[Data items]
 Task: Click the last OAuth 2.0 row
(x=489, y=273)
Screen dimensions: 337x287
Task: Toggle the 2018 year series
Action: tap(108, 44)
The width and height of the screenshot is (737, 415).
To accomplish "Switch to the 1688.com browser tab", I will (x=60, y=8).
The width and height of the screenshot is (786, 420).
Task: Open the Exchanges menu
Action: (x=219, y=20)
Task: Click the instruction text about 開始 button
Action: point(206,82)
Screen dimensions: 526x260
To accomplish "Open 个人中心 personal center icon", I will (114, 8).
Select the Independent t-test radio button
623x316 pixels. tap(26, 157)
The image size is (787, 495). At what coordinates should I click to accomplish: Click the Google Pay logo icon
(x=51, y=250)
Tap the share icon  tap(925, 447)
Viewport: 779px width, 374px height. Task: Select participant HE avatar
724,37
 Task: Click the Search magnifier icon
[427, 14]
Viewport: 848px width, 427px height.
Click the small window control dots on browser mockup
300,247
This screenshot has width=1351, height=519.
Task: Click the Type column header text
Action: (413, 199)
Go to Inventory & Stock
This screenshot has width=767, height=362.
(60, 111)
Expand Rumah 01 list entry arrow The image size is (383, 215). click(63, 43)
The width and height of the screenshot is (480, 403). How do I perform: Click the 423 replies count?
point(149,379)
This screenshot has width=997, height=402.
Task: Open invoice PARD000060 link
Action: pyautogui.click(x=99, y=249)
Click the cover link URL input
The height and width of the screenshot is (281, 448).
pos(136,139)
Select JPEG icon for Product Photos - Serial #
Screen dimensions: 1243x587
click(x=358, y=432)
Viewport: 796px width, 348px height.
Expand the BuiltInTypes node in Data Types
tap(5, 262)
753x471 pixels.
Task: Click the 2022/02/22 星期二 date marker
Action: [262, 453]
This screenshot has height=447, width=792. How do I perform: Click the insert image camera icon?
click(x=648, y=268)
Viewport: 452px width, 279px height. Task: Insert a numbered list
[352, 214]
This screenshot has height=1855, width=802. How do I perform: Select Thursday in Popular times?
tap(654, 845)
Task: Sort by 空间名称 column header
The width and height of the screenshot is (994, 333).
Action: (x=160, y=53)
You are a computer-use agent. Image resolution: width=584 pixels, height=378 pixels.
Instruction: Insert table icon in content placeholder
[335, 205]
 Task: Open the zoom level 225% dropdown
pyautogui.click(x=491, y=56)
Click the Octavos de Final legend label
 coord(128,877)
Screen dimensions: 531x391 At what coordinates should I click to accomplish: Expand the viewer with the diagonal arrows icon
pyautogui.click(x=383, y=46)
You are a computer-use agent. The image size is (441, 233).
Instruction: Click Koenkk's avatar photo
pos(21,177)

EXERCISE INSTRUCTIONS: The entries above are to be output exactly as they appear.

THE ANSWER:
 Task: Click the last OAuth 2.0 row
(x=489, y=273)
Screen dimensions: 337x287
Task: Toggle the 2018 year series
Action: tap(108, 44)
The width and height of the screenshot is (737, 415).
To accomplish "Switch to the 1688.com browser tab", I will (x=60, y=8).
The width and height of the screenshot is (786, 420).
Task: Open the Exchanges menu
Action: (x=219, y=20)
Task: Click the instruction text about 開始 button
Action: point(206,82)
Screen dimensions: 526x260
To accomplish "Open 个人中心 personal center icon", I will (114, 8).
Select the Independent t-test radio button
623x316 pixels. tap(26, 157)
The image size is (787, 495). At what coordinates should I click to accomplish: Click the Google Pay logo icon
(x=51, y=250)
Tap the share icon  tap(925, 447)
Viewport: 779px width, 374px height. Task: Select participant HE avatar
724,37
 Task: Click the Search magnifier icon
[427, 14]
Viewport: 848px width, 427px height.
Click the small window control dots on browser mockup
300,247
This screenshot has width=1351, height=519.
Task: Click the Type column header text
Action: (413, 199)
Go to Inventory & Stock
This screenshot has width=767, height=362.
(60, 111)
Expand Rumah 01 list entry arrow The image size is (383, 215). click(63, 43)
The width and height of the screenshot is (480, 403). How do I perform: Click the 423 replies count?
point(149,379)
This screenshot has width=997, height=402.
Task: Open invoice PARD000060 link
Action: pyautogui.click(x=99, y=249)
Click the cover link URL input
The height and width of the screenshot is (281, 448).
pos(136,139)
Select JPEG icon for Product Photos - Serial #
Screen dimensions: 1243x587
click(x=358, y=432)
Viewport: 796px width, 348px height.
Expand the BuiltInTypes node in Data Types
tap(5, 262)
753x471 pixels.
Task: Click the 2022/02/22 星期二 date marker
Action: [262, 453]
This screenshot has height=447, width=792. How do I perform: Click the insert image camera icon?
click(x=648, y=268)
Viewport: 452px width, 279px height. Task: Insert a numbered list
[352, 214]
This screenshot has height=1855, width=802. How do I perform: Select Thursday in Popular times?
tap(654, 845)
Task: Sort by 空间名称 column header
The width and height of the screenshot is (994, 333).
Action: (x=160, y=53)
You are a computer-use agent. Image resolution: width=584 pixels, height=378 pixels.
Instruction: Insert table icon in content placeholder
[335, 205]
 Task: Open the zoom level 225% dropdown
pyautogui.click(x=491, y=56)
Click the Octavos de Final legend label
 coord(128,877)
Screen dimensions: 531x391 At what coordinates should I click to accomplish: Expand the viewer with the diagonal arrows icon
pyautogui.click(x=383, y=46)
You are a computer-use agent. The image size is (441, 233).
Instruction: Click Koenkk's avatar photo
pos(21,177)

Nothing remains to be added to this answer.